Exercise description =>
Please reproduce the material below word for word, from the line with "You are a computer-use agent. The image" up to and including the line with "(x=270, y=629)".

Dataset extract =>
══════
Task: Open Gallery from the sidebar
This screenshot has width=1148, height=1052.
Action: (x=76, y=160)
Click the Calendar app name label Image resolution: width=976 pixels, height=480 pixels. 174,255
══════
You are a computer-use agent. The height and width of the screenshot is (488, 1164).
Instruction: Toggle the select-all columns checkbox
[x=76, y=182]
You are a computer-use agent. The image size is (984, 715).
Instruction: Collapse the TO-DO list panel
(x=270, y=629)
══════
Task solution =>
You are a computer-use agent. The image size is (984, 715).
Instruction: Collapse the TO-DO list panel
(x=270, y=629)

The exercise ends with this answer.